MurrayfieldMurrayfield, ultima fermata prima della Nuova Zelanda. Contro la Scozia, tradizionale pietra di confronto durante il Sei Nazioni, Nick Mallett prova la squadra che si giocherà il tutto per tutto tra Nelson e Dunedin nel tentativo di centrare quel traguardo rappresentato dai quarti di finale, obiettivo mai raggiunto dagli azzurri del rugby in sei edizioni del mondiale. Il canto del cigno del coach anglo-sudafricano cerca l’acuto. Sa bene Mallett che la partita di sette giorni fa a Cesena contro il Giappone poteva solo dare risposte poco attendibili. È in Scozia che misurerà la febbre della squadra.
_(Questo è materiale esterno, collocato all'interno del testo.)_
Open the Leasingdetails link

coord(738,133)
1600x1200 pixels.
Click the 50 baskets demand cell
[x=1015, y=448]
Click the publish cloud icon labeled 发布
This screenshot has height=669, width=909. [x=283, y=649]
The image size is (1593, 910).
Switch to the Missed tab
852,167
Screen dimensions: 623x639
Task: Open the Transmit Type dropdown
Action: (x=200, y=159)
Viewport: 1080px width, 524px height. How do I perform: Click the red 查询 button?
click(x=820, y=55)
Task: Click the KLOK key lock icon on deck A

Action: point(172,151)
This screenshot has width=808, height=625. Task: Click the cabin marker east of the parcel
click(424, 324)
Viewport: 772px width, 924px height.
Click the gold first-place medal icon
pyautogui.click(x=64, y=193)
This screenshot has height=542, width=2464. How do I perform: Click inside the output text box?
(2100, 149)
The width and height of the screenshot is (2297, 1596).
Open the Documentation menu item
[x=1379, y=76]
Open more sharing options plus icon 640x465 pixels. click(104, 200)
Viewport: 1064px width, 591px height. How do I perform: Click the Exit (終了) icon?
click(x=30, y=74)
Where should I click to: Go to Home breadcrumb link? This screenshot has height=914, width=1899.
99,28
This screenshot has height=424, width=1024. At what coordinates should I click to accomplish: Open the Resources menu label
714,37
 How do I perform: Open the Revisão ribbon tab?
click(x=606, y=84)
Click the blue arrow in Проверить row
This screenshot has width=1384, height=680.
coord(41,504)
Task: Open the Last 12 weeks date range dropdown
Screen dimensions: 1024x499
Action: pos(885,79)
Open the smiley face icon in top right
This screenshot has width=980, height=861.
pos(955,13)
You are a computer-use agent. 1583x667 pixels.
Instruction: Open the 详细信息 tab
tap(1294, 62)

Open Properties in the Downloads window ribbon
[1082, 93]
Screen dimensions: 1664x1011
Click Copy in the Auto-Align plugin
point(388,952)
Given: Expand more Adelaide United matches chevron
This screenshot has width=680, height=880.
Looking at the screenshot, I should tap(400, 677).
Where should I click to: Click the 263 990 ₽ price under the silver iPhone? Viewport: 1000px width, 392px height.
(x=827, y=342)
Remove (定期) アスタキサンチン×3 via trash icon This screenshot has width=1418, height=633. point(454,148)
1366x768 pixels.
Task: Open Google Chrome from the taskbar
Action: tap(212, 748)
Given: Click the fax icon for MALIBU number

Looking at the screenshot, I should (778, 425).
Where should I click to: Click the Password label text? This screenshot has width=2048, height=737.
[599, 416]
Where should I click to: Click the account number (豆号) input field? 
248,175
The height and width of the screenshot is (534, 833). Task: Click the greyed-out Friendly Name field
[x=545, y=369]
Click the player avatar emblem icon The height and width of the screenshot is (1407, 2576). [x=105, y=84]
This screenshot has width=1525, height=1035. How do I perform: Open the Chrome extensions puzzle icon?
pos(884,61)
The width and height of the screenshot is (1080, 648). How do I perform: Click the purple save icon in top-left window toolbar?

Tornano in campo i big, da Masi a Mirco Bergamasco anche se per certi ruoli, leggi mediana, sarà la condizione a decidere. Contro la Scozia gioca Semenzato a far coppia con Luciano Orquera poi si vedrà. Ma il work in progress degli azzurri può comunque contare su alcuni punti fermi, come il pacchetto di mischia capace come a Cesena di rimettere in carreggiata una partita pericolosamente incanalata verso l’effetto sorpresa provocata dalle due mete che i samurai di John Kirwan hanno segnato sulla costiera romagnola.
Non ci sarà Ghiraldini, tenuto precauzionalmente a riposo. Al suo posto dal primo minuto Fabio Ongaro. La Scozia arriva alla partita con gli azzurri dopo aver battuto proprio l’Irlanda ma la triangolazione non deve ingannare. Resta una squadra prevedibile quella di Robinson, di facile lettura così come l’Irlanda non è certo quella vista contro gli highlanders o quella della settimana scorsa battuta dalla Francia. E’ per questo che gli azzurri devono guardare soprattutto a sé stessi. Entrare nella logica del gioco che esporteranno in Nuova Zelanda.
Da decidere c’è rimasto poco, limare uno o due nomi prima di consegnare la lista dei trenta che il 31 partiranno per gli antipodi. Murrayfield è un po’ una tappa obbligata nella marcia d’avvicinamento al mondiale. Ed ha un po’ il sapore della rivincita dopo la sfida di Saint Etienne che quattro anni fa rimandò quel sogno di essere tra le prime otto del mondo. Alle 18 si alza il sipario (diretta Sky-La7), poi indietro non si torna.